▸ **Task to carry out**: Wherever the string "rate" turns up in the data, copy the whole line.

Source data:
[Start of Attachment]
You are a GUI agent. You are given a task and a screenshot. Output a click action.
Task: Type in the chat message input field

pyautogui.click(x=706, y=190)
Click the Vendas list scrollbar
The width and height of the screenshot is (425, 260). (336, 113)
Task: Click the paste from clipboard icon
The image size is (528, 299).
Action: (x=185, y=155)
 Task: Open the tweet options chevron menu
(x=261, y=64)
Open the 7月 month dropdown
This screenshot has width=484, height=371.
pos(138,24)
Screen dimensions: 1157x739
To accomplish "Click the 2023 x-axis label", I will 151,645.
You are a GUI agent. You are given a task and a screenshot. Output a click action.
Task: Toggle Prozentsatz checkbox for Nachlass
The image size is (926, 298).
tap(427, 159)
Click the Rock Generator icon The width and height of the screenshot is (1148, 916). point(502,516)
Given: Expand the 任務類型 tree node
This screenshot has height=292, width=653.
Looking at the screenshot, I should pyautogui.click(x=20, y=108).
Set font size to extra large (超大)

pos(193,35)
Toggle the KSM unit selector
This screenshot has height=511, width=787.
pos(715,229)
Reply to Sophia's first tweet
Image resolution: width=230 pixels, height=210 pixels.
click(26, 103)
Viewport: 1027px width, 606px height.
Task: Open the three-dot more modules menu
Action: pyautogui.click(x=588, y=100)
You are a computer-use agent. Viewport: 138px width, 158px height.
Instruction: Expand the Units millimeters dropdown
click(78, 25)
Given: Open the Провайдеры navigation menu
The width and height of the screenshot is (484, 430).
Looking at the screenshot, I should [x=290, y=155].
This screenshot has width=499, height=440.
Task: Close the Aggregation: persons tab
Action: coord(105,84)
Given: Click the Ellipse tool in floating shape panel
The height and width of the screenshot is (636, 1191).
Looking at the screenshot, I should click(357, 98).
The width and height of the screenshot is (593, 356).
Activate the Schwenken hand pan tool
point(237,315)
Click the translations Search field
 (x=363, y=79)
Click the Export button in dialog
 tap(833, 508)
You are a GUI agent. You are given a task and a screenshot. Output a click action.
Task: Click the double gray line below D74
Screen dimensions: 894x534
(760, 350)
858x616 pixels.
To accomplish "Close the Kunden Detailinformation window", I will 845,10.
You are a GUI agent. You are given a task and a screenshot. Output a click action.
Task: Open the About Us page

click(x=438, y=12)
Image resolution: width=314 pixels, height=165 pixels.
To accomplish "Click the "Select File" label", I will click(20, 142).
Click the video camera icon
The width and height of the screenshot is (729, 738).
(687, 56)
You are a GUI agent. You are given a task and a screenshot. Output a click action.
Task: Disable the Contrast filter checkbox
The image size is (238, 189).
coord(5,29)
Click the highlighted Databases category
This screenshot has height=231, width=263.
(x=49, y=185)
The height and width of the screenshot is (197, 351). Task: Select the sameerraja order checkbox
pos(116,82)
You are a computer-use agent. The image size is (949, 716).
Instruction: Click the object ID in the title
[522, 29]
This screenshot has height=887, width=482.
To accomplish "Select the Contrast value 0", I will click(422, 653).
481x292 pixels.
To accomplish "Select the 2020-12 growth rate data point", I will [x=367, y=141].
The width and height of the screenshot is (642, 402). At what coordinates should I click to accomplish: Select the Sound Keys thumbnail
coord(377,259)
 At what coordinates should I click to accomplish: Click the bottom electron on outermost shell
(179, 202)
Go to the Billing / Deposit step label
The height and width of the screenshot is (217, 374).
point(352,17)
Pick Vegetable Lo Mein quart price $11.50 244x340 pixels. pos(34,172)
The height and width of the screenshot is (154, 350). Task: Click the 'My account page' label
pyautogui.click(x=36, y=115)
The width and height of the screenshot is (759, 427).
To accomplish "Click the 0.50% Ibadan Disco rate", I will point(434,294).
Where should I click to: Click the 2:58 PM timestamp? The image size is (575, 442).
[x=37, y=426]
[End of Attachment]
▸ **Response to the task**:
To accomplish "Select the 2020-12 growth rate data point", I will [x=367, y=141].
To accomplish "Click the 0.50% Ibadan Disco rate", I will point(434,294).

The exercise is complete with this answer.